* The problem *
Using the records below, reproduce exactly the lines from the one containing "The width and height of the screenshot is (669, 452)." through the end, and nothing more; skip the images.
++++ Entries provided ++++
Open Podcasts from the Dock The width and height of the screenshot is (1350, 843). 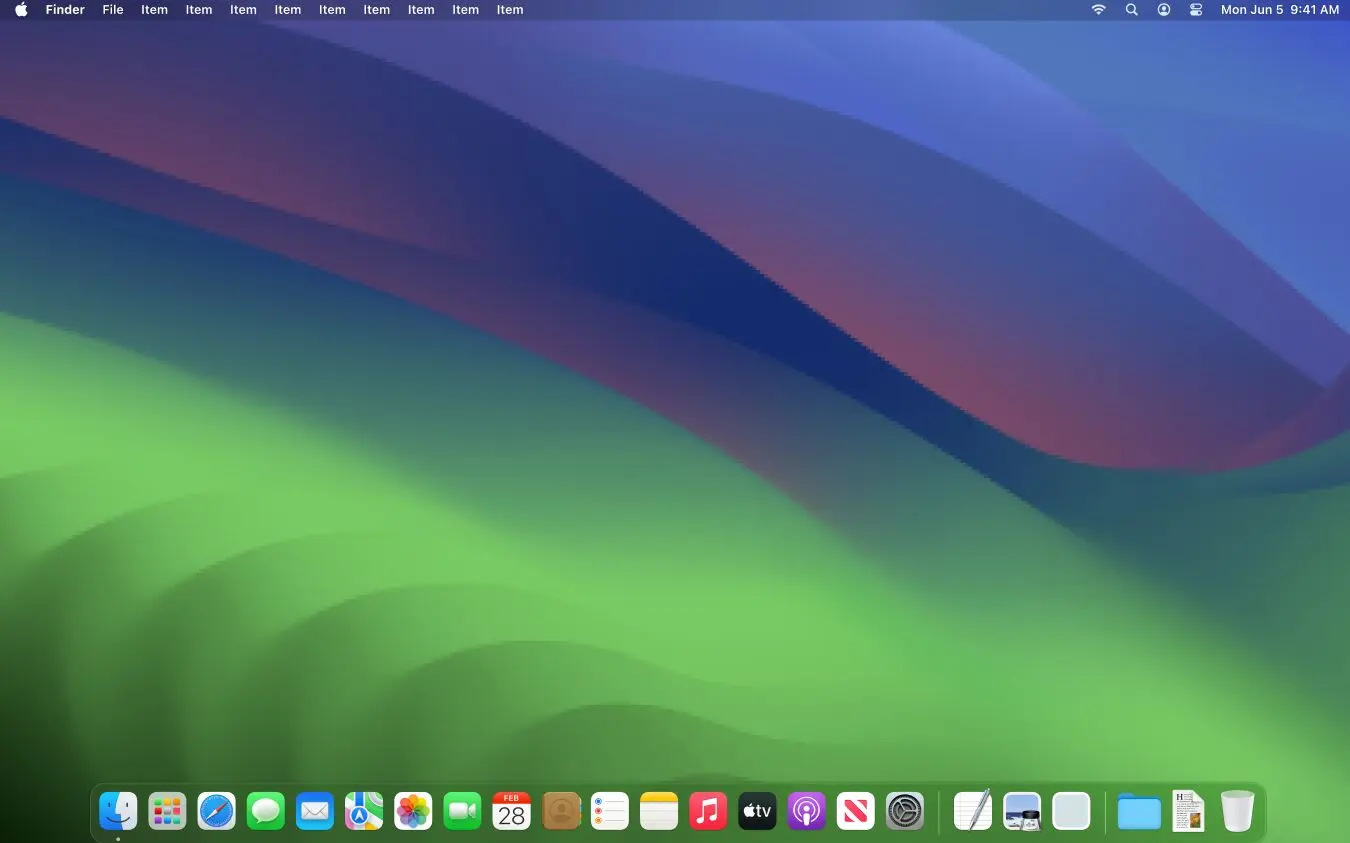(806, 811)
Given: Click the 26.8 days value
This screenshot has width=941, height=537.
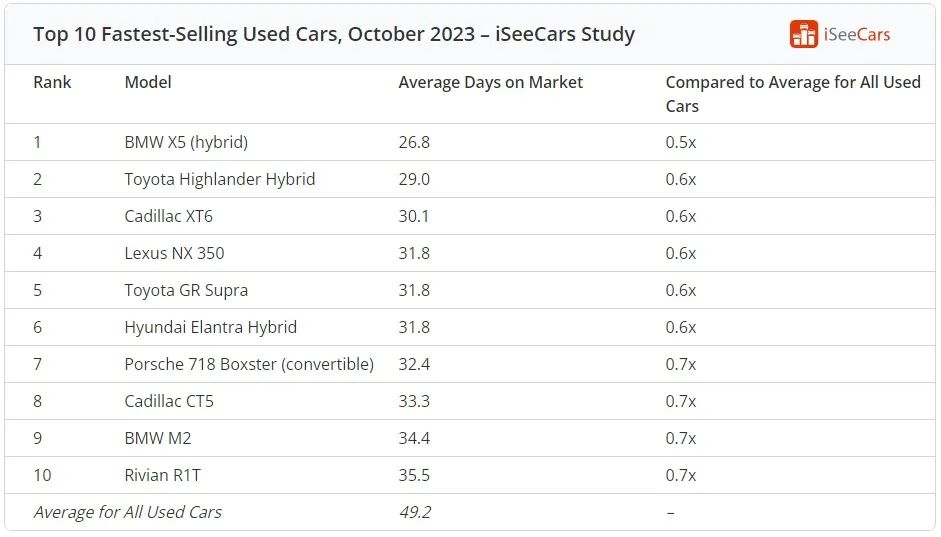Looking at the screenshot, I should click(414, 142).
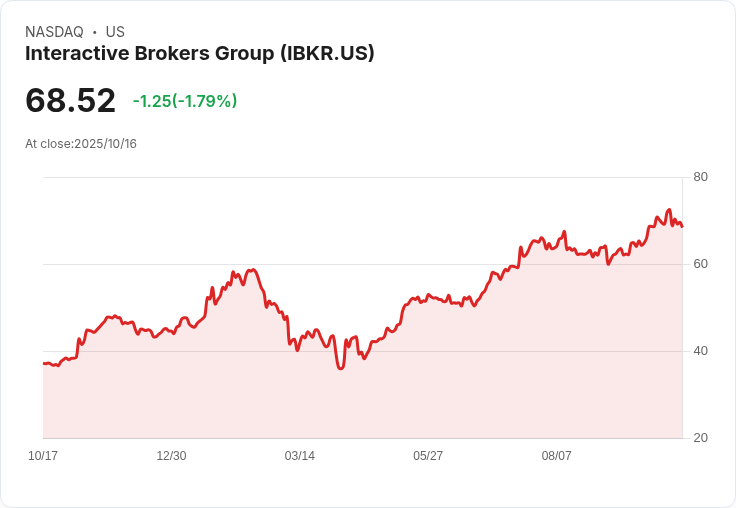The image size is (736, 508).
Task: Select the 03/14 date on x-axis
Action: [300, 456]
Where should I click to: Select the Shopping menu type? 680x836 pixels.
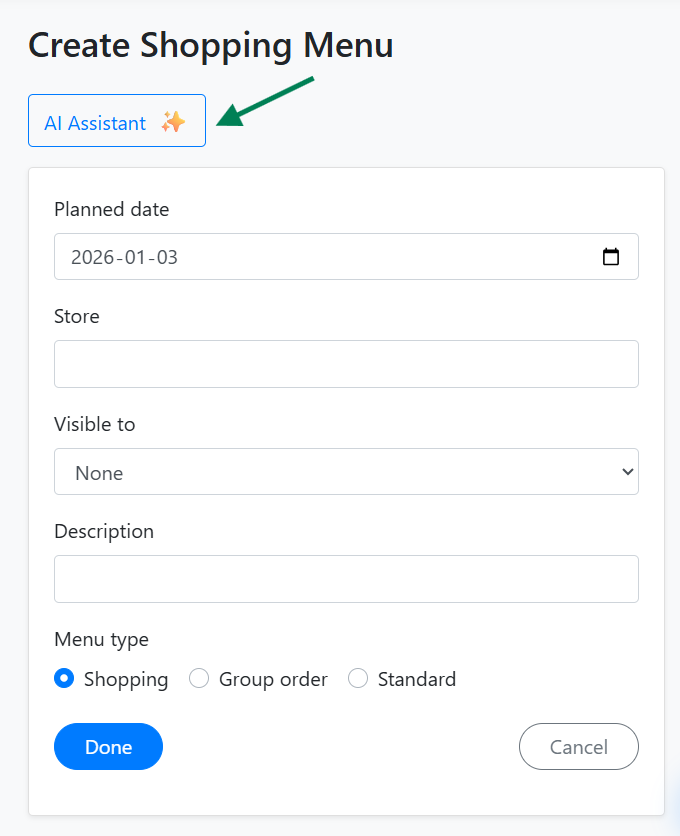pos(63,678)
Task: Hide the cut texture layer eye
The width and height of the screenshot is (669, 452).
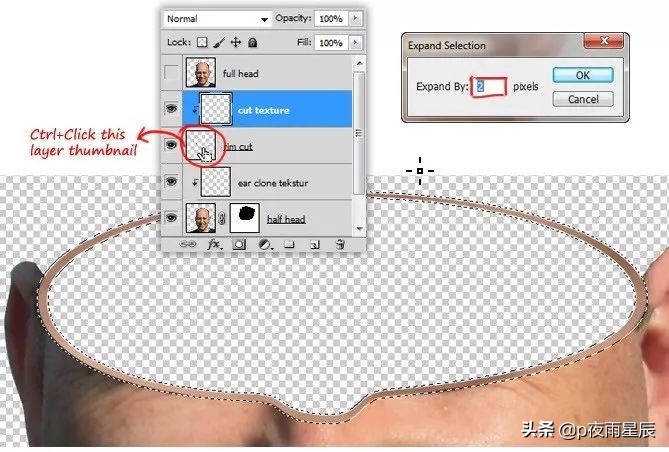Action: 171,109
++++
* Answer box *
The width and height of the screenshot is (669, 452).
Action: 171,109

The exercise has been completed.